**What is being asked**
Extract from the entries below, exactly as given, only the lines from the line containing "Open the FTP toolbar icon" to the line containing "Click 'All same-site", both lines included.

**Records for processing**
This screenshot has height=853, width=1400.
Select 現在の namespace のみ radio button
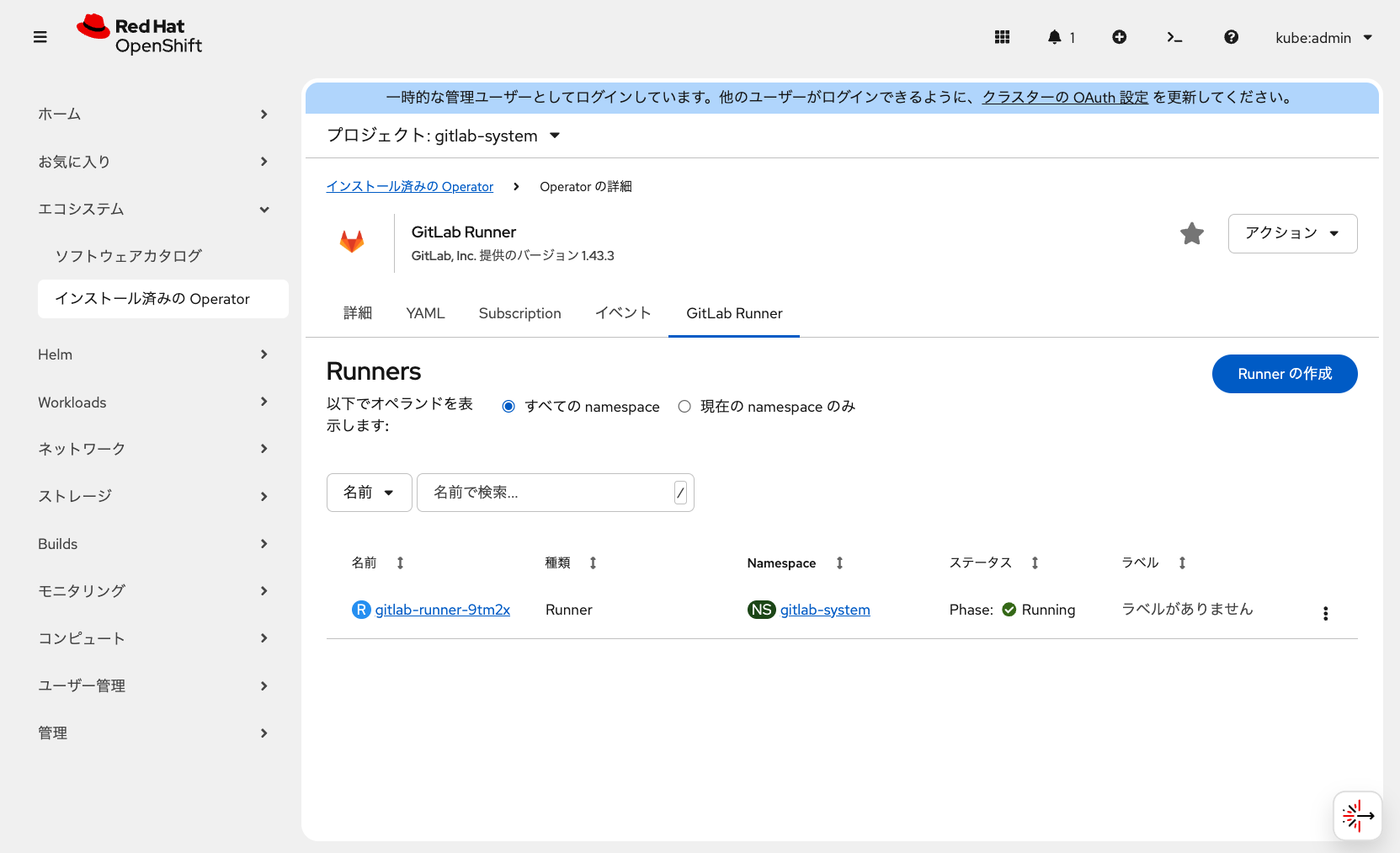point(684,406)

* * *

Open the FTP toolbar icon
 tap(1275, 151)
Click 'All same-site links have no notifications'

---

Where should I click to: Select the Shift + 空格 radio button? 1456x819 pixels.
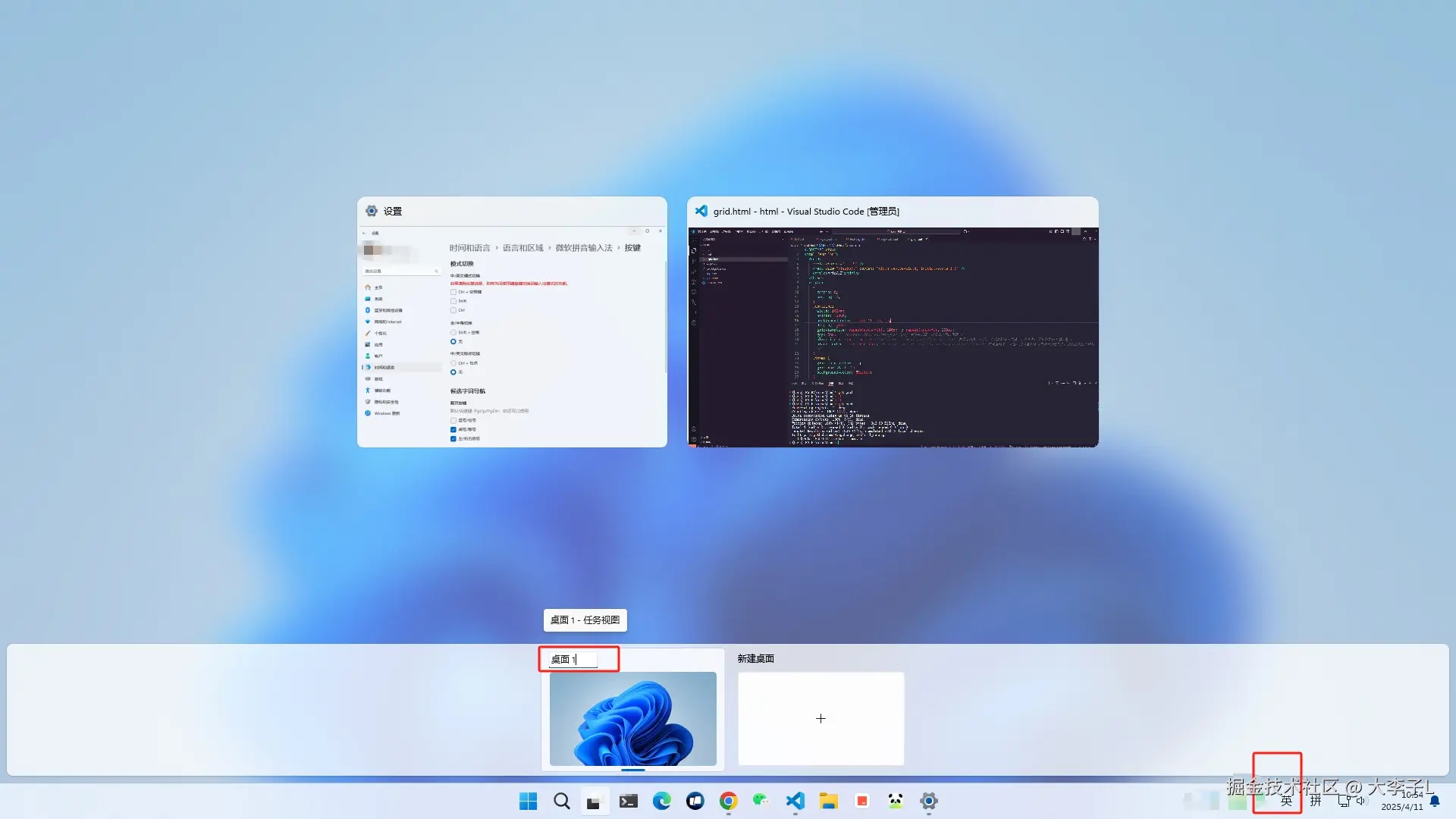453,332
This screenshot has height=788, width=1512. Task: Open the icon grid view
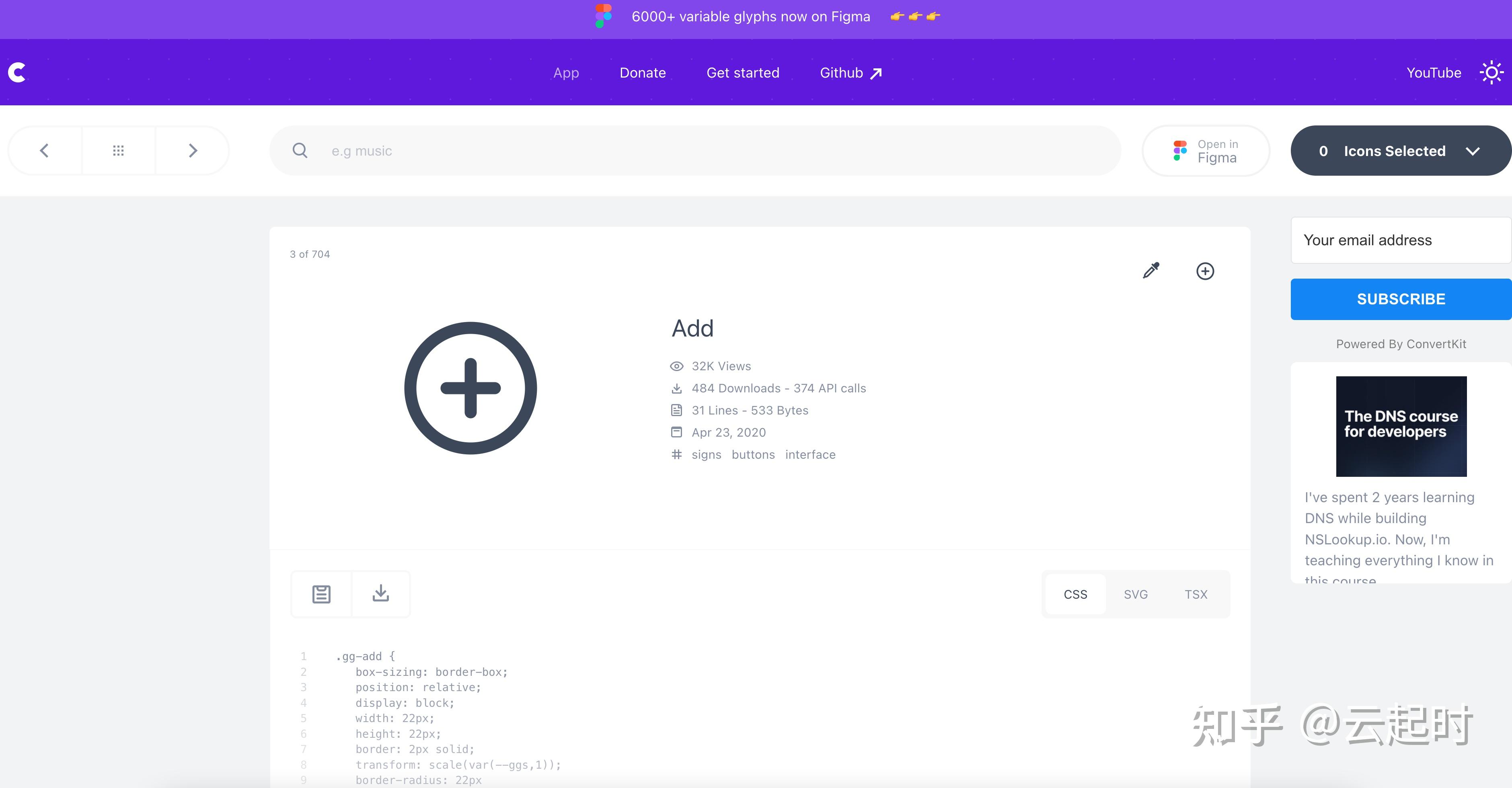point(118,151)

**Result**
Open the FTP toolbar icon
 tap(1275, 151)
Click 'All same-site links have no notifications'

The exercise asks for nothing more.